Guest Editorial: Some of Trump’s picks show ties to Project 2025

President-elect Donald Trump spent months on the campaign trail saying he has no connection to Project 2025, a radical right-wing policy plan put to­gether by the Heritage Foundation that seeks to be a road map for a second Trump term.

“I have no idea who is behind it,” Trump wrote on his social media platform Truth Social. “I disagree with some of the things they’re saying and some of the things they’re saying are absolutely ri­diculous and abysmal. Anything they do, I wish them luck, but I have nothing to do with them.”

Trump has sought to disown the 900-page report because of the negative publicity that it has received.

The more voters heard about Project 2025, the more they disliked it.

Despite Trump’s efforts to distance himself from the plan, Project 2025 fea­tures several officials and proposals from Trump’s first term in office.

The Washington Post reports that “Trump has named at least four other nominees who are credited by name in Project 2025, a product of the con­servative Heritage Foundation: Tom Homan, Trump’s pick for ‘border czar’; John Ratcliffe, Trump’s planned nomi­nee for CIA director; Brendan Carr, his selection to head the Federal Commu­nications Commission; and Pete Hoeks­tra, Trump’s selection for ambassador to Canada. Homan, Hoekstra and Ratcliffe were listed as contributors to Project 2025’s 900-plus-page manifesto. Carr wrote an entire chapter on the agency that Trump now wants him to run.

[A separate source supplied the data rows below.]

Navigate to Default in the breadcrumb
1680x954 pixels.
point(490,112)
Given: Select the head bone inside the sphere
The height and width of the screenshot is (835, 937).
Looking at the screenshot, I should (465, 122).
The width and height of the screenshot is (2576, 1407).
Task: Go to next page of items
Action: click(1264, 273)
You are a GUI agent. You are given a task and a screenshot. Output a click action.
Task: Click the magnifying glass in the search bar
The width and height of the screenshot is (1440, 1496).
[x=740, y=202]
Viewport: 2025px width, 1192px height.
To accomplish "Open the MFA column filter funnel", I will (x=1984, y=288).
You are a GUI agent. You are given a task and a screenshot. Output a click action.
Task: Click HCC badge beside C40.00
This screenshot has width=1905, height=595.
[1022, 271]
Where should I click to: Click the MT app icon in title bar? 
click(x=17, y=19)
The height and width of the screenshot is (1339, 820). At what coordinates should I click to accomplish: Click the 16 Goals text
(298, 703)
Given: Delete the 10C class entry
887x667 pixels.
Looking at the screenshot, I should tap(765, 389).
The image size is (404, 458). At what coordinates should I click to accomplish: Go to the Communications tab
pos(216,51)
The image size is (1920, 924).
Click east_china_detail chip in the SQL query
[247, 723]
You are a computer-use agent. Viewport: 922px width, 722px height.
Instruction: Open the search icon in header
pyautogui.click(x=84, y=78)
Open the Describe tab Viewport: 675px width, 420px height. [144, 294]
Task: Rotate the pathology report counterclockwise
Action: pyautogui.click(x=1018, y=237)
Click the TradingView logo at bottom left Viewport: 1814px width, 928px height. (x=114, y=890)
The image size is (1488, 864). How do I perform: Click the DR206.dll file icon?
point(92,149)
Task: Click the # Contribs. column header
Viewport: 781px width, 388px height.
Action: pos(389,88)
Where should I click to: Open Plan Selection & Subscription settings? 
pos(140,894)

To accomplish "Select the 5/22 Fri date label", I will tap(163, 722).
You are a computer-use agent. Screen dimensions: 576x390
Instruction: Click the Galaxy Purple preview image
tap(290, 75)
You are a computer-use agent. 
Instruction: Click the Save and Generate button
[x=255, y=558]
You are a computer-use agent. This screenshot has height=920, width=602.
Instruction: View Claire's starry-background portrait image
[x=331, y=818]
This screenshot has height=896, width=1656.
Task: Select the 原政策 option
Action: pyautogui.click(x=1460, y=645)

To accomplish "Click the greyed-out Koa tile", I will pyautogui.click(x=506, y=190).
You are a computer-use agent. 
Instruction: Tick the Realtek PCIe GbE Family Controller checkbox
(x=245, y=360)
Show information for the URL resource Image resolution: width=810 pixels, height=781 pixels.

“One of the groups that advised Proj­ect 2025, America First Legal, is led by Stephen Miller, a former top Trump aide whom Trump has now picked to return to the White House as assistant to the president, deputy chief of staff for poli­cy and homeland security adviser.”

The former president has selected Russ Vought to lead the White House budget office, a role he held in the first Trump administration. Vought, one of the key authors of Project 2025, wrote a chapter on the executive office that ad­vocates that the next president wield his power more aggressively.

In addition to increasing the power of the president, Trump opponents should prepare now for Trump’s vow to make wide-scale changes to the federal work­force, cutting jobs and replacing career civil servants with political appointees.

Replacing federal workers with loyal­ists to the president is proposed in Proj­ect 2025. Other proposals outlined in the plan that could potentially be part of Trump’s second term agenda include eliminating administrative tools to ad­dress discrimination, disbanding all fed­eral diversity, equity and inclusion initia­tives and abolishing the Department of Education.

As Trump prepares for his second term, it is crucial that our elected officials, civil rights groups and others take a close look at Project 2025, the policies that could be implemented in a second Trump term and how to stop their imple­mentation.